C-6 VAHİY VE KUTSAL KİTAP ANLAYIŞIDAN DOLAYI
S-7 Bakire mey remin tanrının annesi olduğu mesihin gerçek bir tanrı ve iki tabiata sahip oldugu kararına varılan konsül hangisidir? kaç yılında olmuştur?
C-7 431 EFES KONSÜLÜ
S-8 Hıristiyanlıkta kesin bölünme ne zaman ve hangi tarihte cıktı?
C-8 1054 ROMA papası nın İstanbul patriğini aforoz etmesiyle kesin bölünme ortaya cıktı. Dogu kilisesi ORTADOKS batı kilisesi KATOLİK ismini aldı.
S-9 Hıristiyan dini metinlerinin eleştirilmesi için geliştirilen yöntem hangisidir?
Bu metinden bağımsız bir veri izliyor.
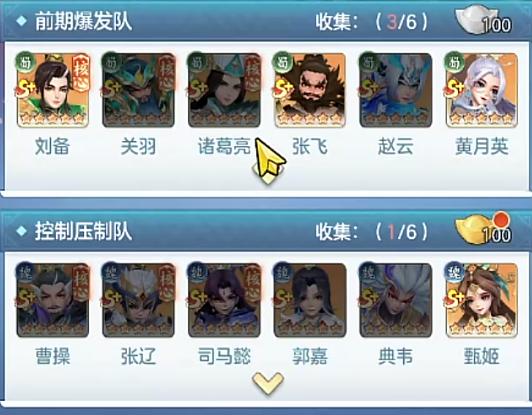Choose the 甄姬 hero portrait
This screenshot has width=532, height=415.
[x=481, y=300]
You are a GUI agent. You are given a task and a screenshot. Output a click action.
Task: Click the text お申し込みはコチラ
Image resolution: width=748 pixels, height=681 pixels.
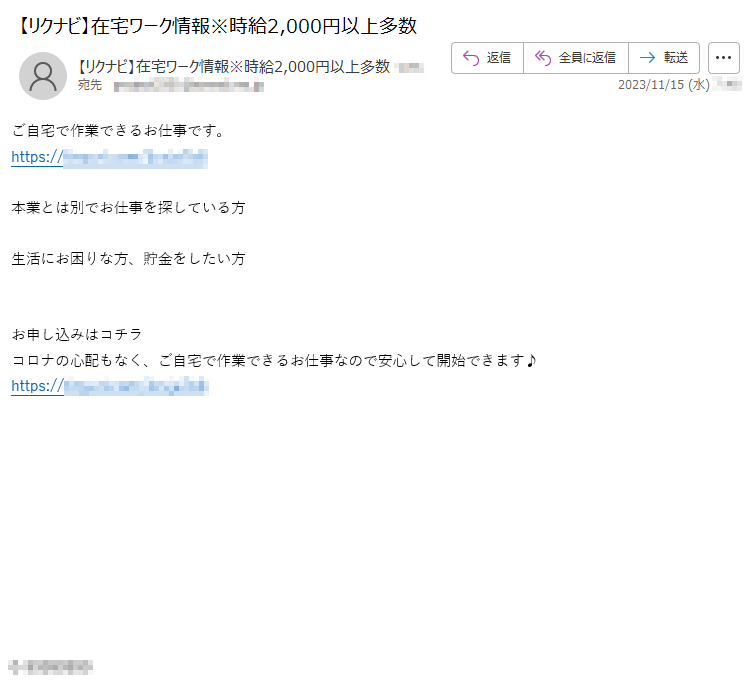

C-9 HERMENUTİK tir bu dini metinlerin kültürel ön kabullerden arındırılması gerektiğini ileri sürülür.
S-10 İslam da ilk büyük ihtilaf hangi meselede çıkar?İslam da tartışmalar teorik midir siyasimidir?
C-10 İMAMET konusun da çıkar, siyasidir.
S-11 İsanın bir şahısta ayrı iki tabiatı bulunduğu bakire mey remin babası tarafından ilahi anası tarafından beşeri olduğu kararı hangi konsülde alınır?
C-11 KADIKÖY KONSÜLÜ 451
__________________

Büyükler fikirleri,Ortalar olayları,Küçükler kişileri tartışır.